Given the horrifying context behind the ash that fills the air around the zoo, one may question the picturesque nature of the scene—and this moment, in its intermixing of the bleak and beautiful, is indicative of the film as a whole. Based on the true story of Antonina and her zoologist husband Jan’s (Johan Heldenbergh) heroic efforts to save hundreds of Jews by secretly housing them in the zoo, the film is the sort of glossy historical drama that suppresses the darker aspects of the atrocities it chronicles for the sake of crowd-pleasing affirmation.

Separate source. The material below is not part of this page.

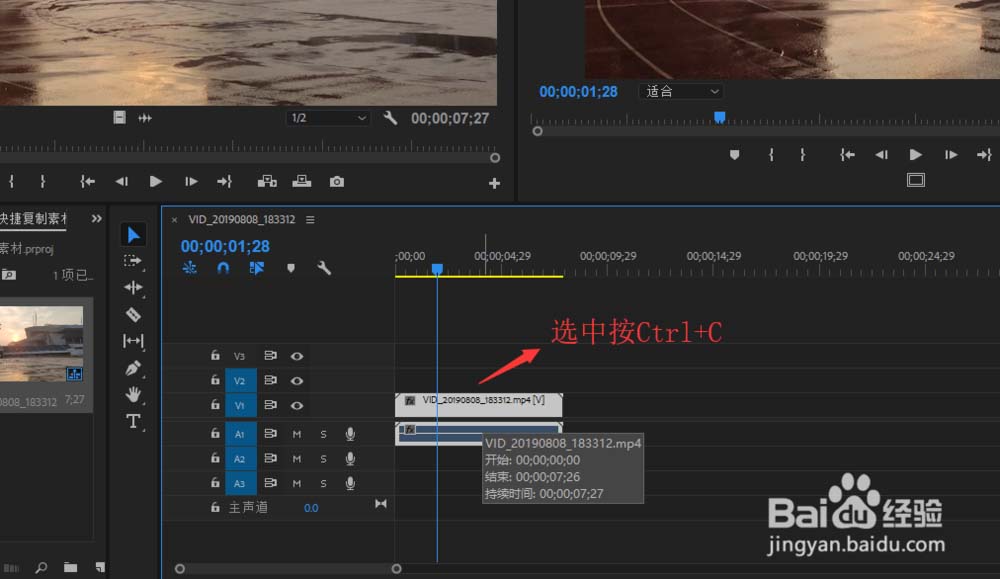Viewport: 1000px width, 579px height.
Task: Open the sequence panel menu next to the tab name
Action: tap(310, 219)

Even Nazi turpitude goes down easy here. Antonina and Jan’s main antagonist is zoologist Lutz Heck (Daniel Brühl), who, before WWII, is presented as a sympathetic figure, with a love of animals to match Antonina’s. But when we subsequently see him donning a Nazi uniform, spearheading the transport of some of the zoo’s animals to Germany and the heartless killing of other creatures, he’s instantly reduced to a mustache-twirling villain—and he becomes even more one-dimensionally brutish as he’s increasingly drawn to Antonina.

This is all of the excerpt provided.